“Puppetry” has been a captivating and enchanting form of storytelling for centuries, and one such mesmerizing art form is "Kathputli." Originating from the Indian subcontinent, Kathputli art has been passed down through generations, carrying with it the rich cultural heritage of Rajasthan. In the face of modernization and changing entertainment preferences, Kathputli art has encountered challenges in sustaining its legacy. However, one such preservation is being kept alive at Lok Kala Mandal, Udaipur, where everyday the Puppetry shows are performed. Bhagwati Mali and Mohan Lal Dangi are the two artists who make Kathputli art.
These two artists came to Lok Kala Mandal 30 years ago and from that time they have been mastering the art of making Kathputli. They said that one Kathputli making requires 4-5 days. Kathputli, which translates to "wooden puppet," traces its roots back to Rajasthan, India. This traditional art form has its origins in ancient folklore and has been an integral part of Rajasthani culture for ages. Initially performed by nomadic tribes, Kathputli gradually gained recognition and popularity, eventually finding its place on the global stage.

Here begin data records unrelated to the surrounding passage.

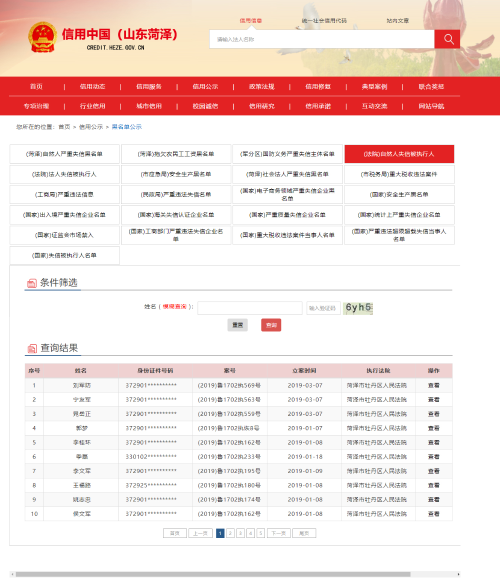Click the horizontal scrollbar at page bottom

213,574
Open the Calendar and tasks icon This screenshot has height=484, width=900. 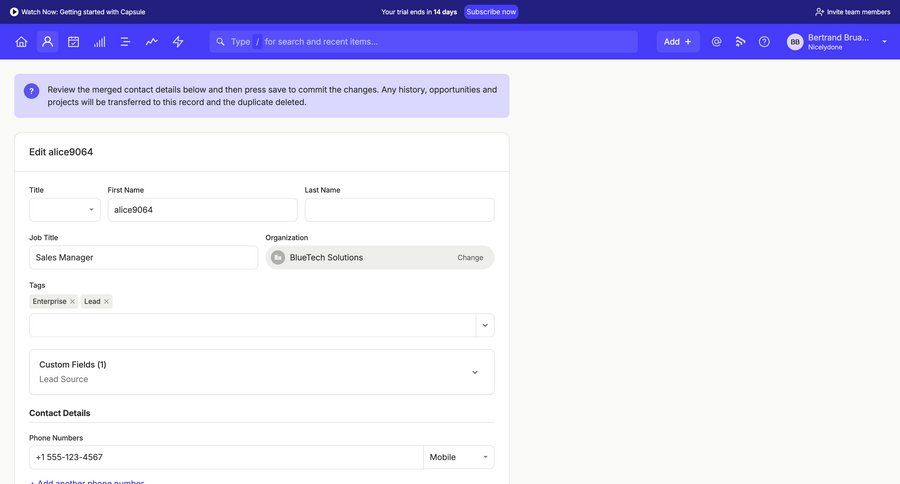[73, 42]
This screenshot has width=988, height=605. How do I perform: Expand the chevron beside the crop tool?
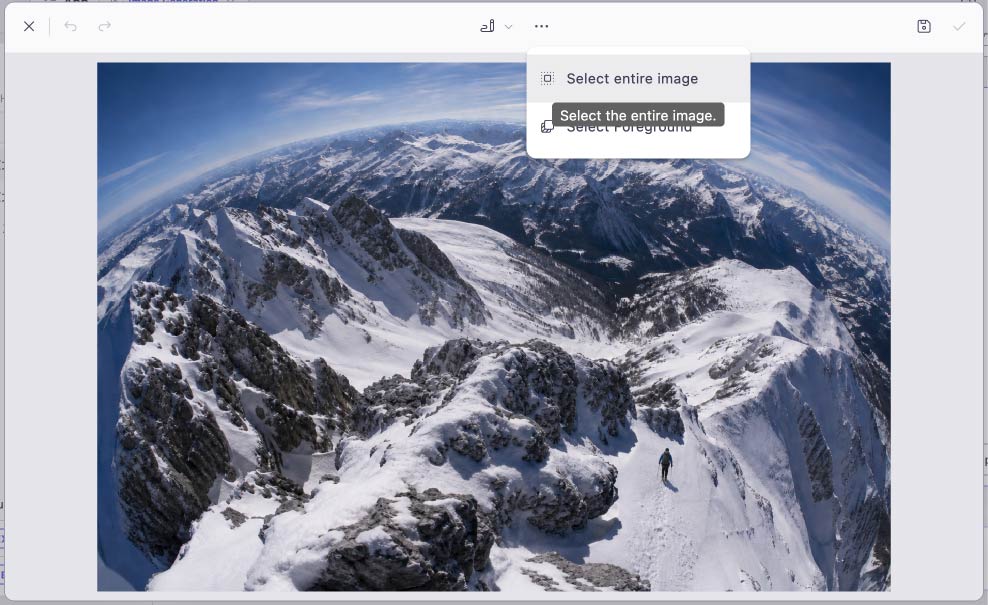click(508, 27)
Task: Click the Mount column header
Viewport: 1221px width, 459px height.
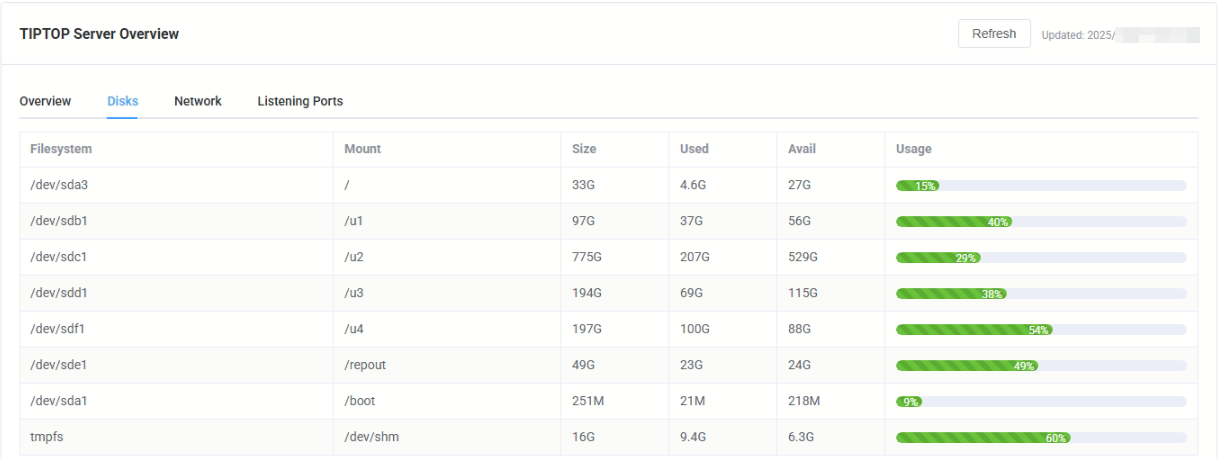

“Mohan Lal Dangi said that the adaptation of the puppet play based on Vivekananda, prepared by his team has been presented 400-500 times in India and 20-30 times abroad. Not only this, he has also performed this play in Parliament House and in front of Kirron Kher.”
Craftsmanship and Techniques:
Kathputli puppets are meticulously crafted by skilled artisans who have mastered the art of wood carving, sculpting, and painting. These puppets are made from wood, cloth, and other materials, with intricate detailing given to their costumes, facial expressions, and movable limbs.
Bhagwati Mali said that puppets are not just a means of entertainment but also give a social message. It takes a year to convert these puppets into a drama (play) and this art of Rajasthan is popular not only in India but also abroad.
Kathputli art narrates a wide range of stories, including mythological tales, historical events, folk stories, and social messages. The performances are often accompanied by live music, with musicians playing traditional instruments like the tabla, harmonium, and dholak. The colorful puppets, vibrant costumes, and lively music transport the audience into a world brimming with imagination and emotions.
Kathputli serves as a powerful medium for preserving cultural heritage and promoting social awareness. It showcases the traditions, customs, and values of the region. Additionally, Kathputli art has provided livelihoods to numerous artists and performers, contributing to the socio-economic development of their communities.